Your instructions
Pick up the biography of the football coach and player Werner Voigt below at the point where it stops, and continue writing it.

German football coach and player (1947–2023)

Werner Voigt (26 June 1947 – 22 April 2023) was a German football coach and player.

==Playing career==
Voigt joined the youth department of SC Dynamo Berlin in 1964. One of his youth coaches was former East German national Herbert Schoen. Voigt won the East German Junior Cup (Junge Welt-Pokal) (de) with the junior team of BFC Dynamo in 1966 under coach Schoen, after defeating FC Karl-Marx-Stadt 5-1 in the final. Voigt scored a hat-trick in the match.

Voigt made his first appearance with the first team of BFC Dynamo against ASG Vorwärts Neubrandenburg on the 7th matchday of the 1967-68 DDR-Liga Nord on 24 September 1967. He would eventually make eight appearances for BFC Dynamo in the 1967-68 DDR-Liga Nord.

Voigt made his debut for BFC Dynamo in the DDR-Oberliga against Hansa Rostock in the fourth matchday of the 1968-69 DDR-Oberliga on 7 September 1968. He was then transferred to sports community FSG Dynamo Frankfurt in 1969. FSG Dynamo Frankfurt played in the third tier Bezirksliga at the time.

Voigt returned to BFC Dynamo in 1970, where he joined the reserve team BFC Dynamo II in the second tier DDR-Liga. He would also make a number of appearances with the first team in the 1970–71 DDR-Oberliga. Voigt was registered in squad of the first team for the 1971–72 season, but would only make two appearances in the 1971–72 DDR-Oberliga. He was transferred back to BFC Dynamo II for the 1972–73 season. However, he would again make a number of appearances with the first team in the 1972–73 DDR-Oberliga. Voigt played numerous matches BFC Dynamo II in the DDR-Liga during his career, but he had also played a total of 25 matches and scored 2 goals for BFC Dynamo in the DDR-Oberliga.

Data
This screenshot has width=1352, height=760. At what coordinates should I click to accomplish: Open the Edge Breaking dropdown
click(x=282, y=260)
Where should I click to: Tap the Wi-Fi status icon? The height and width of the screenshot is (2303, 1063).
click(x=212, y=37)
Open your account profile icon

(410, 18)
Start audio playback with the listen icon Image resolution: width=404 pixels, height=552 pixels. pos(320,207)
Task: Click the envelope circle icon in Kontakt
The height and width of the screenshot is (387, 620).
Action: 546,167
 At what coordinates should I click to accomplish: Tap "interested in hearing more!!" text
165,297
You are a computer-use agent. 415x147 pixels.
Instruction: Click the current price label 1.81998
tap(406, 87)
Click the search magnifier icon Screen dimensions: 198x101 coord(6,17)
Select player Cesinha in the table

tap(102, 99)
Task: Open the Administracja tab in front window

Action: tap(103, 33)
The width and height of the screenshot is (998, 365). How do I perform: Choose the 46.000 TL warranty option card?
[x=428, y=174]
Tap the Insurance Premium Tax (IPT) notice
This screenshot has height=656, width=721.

Exercise answer
Voigt was eventually transferred to Union Berlin in 1973. 1. FC Union Berlin played in the second tier DDR-Liga at the time. Voigt played 61 league- and cupmatches for 1. FC Union Berlin, before he was transferred to SG Dynamo Fürstenwalde in 1975. Voigt played for SG Dynamo Fürstenwalde in the 1975–76 DDR-Liga Staffel B.

==Coaching career==
After retiring as a player Voigt became a certified sports teacher and worked as a youth coch at BFC Dynamo. Voigt would be one of the coaches responsible for the training of the future star Andreas Thom. He became the coach of Thom when Thom was 11 years old. Voigt commented on being the coach of young talent Thom, saying: "We won everything with him and Thomas Grether".

Voigt eventually succeeded Herbert Schoen as the coach of BFC Dynamo in The Next Generation Oberliga (Nachwuchsoberliga) (de) in 1981. The reserve teams of the 14 DDR-Oberliga clubs had no longer been allowed to participate in the second tier DDR-Liga after the 1975–76 season. The Next Generation Oberliga was introduced instad. The team of BFC Dynamo under Voigt finished the 1982–83 Next Generation Oberliga as runner-up.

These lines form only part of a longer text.